What the rise in cross-border money transfer means for the economy

The number of people doing cross-border transfers is progressively growing and this is due to a number of factors, including the political will to integrate the region, but also the role of financial services players, including the telecoms.
A mobile money user sends money across the border. / Timothy Kisambira
A mobile money user sends money across the border. / Timothy Kisambira

The number of people doing cross-border transfers is progressively growing and this is due to a number of factors, including the political will to integrate the region, but also the role of financial services players, including the telecoms.

Telecommunications firms are playing a bigger role in facilitating cross-border transfers, thus revolutionalising cross-border trade and other activities and this is making significant contributions to the entire economy.

The mobile money innovation age has attracted the attention of a lot of telecoms. Today, different companies are trying to take advantage of the highest technology demands, and creating more affordable services and products.

MTN Rwanda, Tigo Rwanda, and Airtel are the only telecommunications companies in the country, sharing the existing market. Tigo Rwanda became the first telecom in the world to make it possible for someone in the country to send mobile money to another country and automatically convert one currency into another.

The Millicom international subsidiary launched its cross-border Tigo cash with its sister operator in Tanzania, Tigo Tanzania in 2013, and it was followed by MTN.

MTN Rwanda and MTN Uganda harmonised their mobile money platforms in 2015.

Airtel also enables cross-border mobile money transfers as well.

So far, cross-border mobile money business has got a boost following a growing cross border money transactions by traders, students and families in the region, and those companies facilitating cross-border money transfers are currently having a competitive edge over others.

Tigo officials indicate that, through the facility, over 28,000 individual transactions have occurred with a value of over Rwf 1.3 billion. This, according to Sunny Ntayombya, is having unprecedented impact to the entire business sector.

“A Rwandan exporter of hides and skins, who sells in DR Congo, doesn’t have to worry about waiting days or weeks for a bank transfer from a business partner in Kinshasa. All they have to do is have a Tigo number and they will be able to receive their payment for their hides straight to their phone.
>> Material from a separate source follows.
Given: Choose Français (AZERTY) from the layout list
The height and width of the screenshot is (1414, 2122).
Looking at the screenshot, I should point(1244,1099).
Not only that. When they do receive their payment they can automatically send the payment for their hides to their bank account for free,” he notes.
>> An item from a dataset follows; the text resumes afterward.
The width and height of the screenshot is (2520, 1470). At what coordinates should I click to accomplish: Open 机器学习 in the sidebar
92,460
“As a company, we believe in innovation and listening, and then responding to what our customers want. I trust that our cross-border mobile money platforms have played an important role in not only promoting cross-border trade, but also the dream of a completely borderless East African Community,” he adds.

Ease of doing business

The establishment of cross-border money transfer and the harmonisation of mobile money platforms has eased the cost of doing business, particularly bringing alternatives for people to do payments and transactions across the region.
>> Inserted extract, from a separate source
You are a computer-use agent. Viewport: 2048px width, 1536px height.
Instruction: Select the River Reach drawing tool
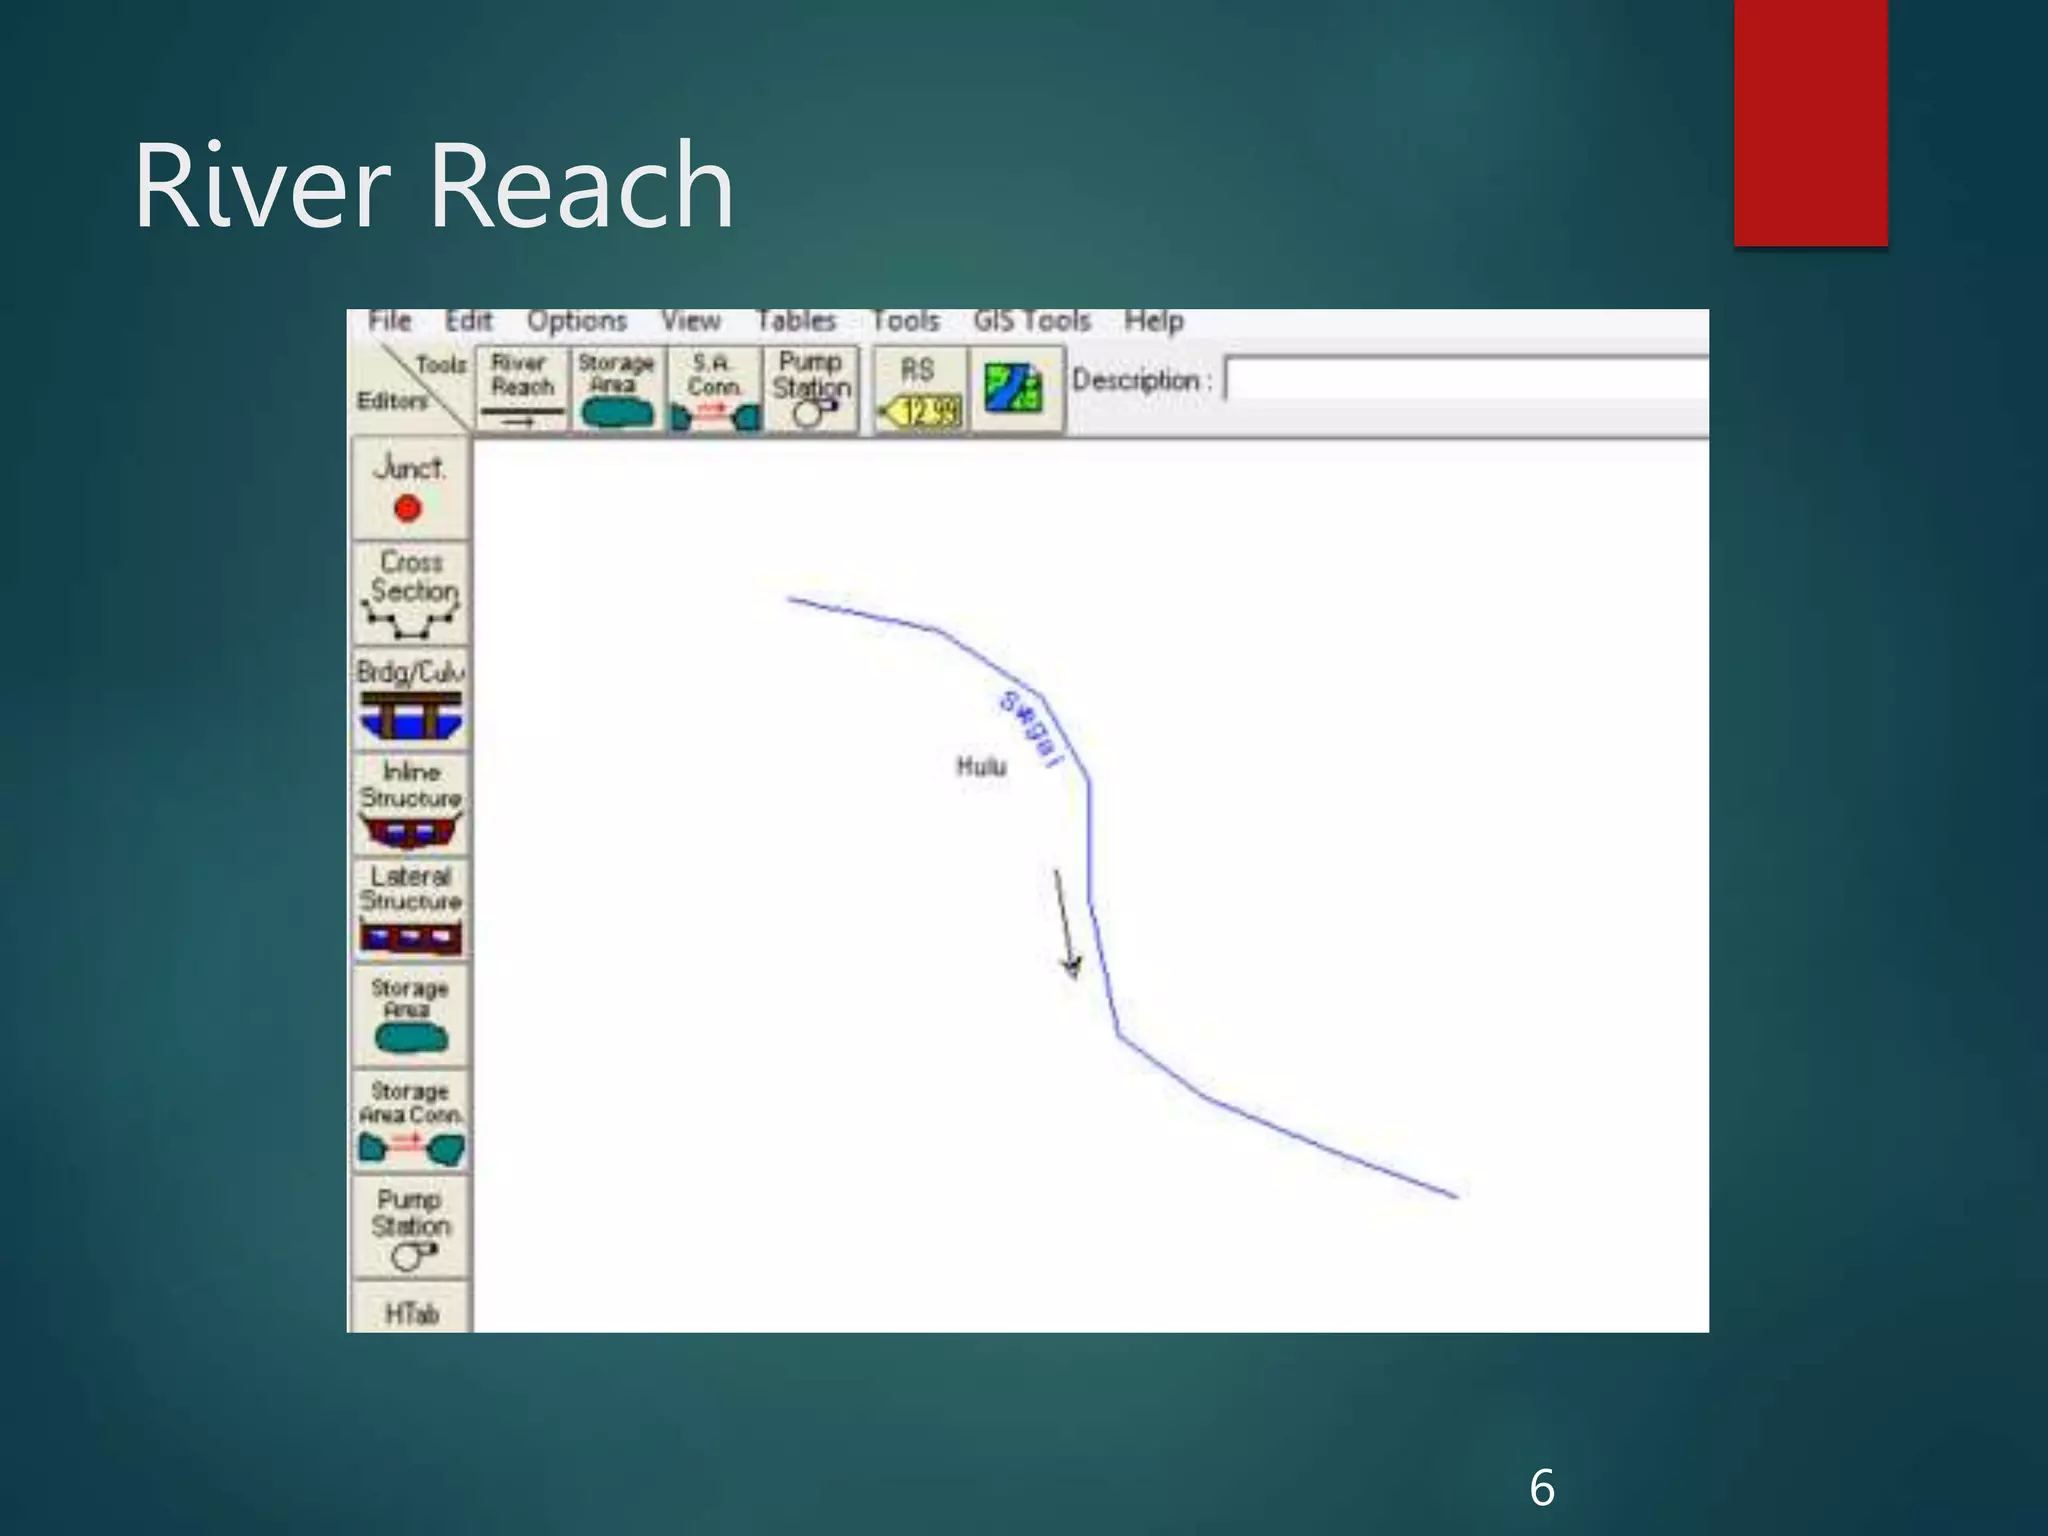[522, 389]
“An important enabler of doing business is money, and by providing time and cost efficient ways of transferring money, it eases ways of doing business. We have seen that the impact of cross-border money transfer has gone a long way in promoting regional trade,” says Teta Mpyisi, the MTN’s Senior Brand and Sponsorship Manager.

Teta adds that it has strengthened the One Area Network initiative, making East Africa a truly competitive market, but also reckons that cross-border money transfer is an important innovation toward advancing regional integration agenda.

For Victor Nkindi, the owner Hooza Ltd, a digital media company based in Kigali, the introduction of cross-border networks mobile money transfer has given an opportunity for the private sector to even trade with more people in the region.

“EAC governments understood the importance of an economy boosted by cross-border mobile money transfer. And this gave an opportunity to the private sector. We took advantage of the new environment and we have now the possibility to trade with neighbouring countries using cross networks mobile money and remittance platforms,” he says.

“As a digital media we are no longer limited by Rwanda border. Our target audiences are the active mobile phone users in the EAC and Africa. We are able to provide our mobile services and content on demand, both audio and video with the partnership of various telecoms and the end user is now able to access our digital platforms and pay directly through mobile money transfer and other remittance platforms,” he adds.

Promoting digital payments

Experts indicate that the rise of cross-border mobile money transfers is promoting the growth of digital payments and enabling the transition to a cashless economy.

The introduction of innovative platforms like cross-border mobile money which offers security and convenience, Teta believes has enabled the growth of cashless transactions and slowly deepening financial inclusion.

Today, MTN has 1 million active mobile money users who make over 7 million transactions per month, with a monthly transaction value of Rwf 90 billion.

“Basically, what this shows is that people in Rwanda and in the region are embracing cashless economy, and we are on track to continue promoting this transaction,” Teta notes.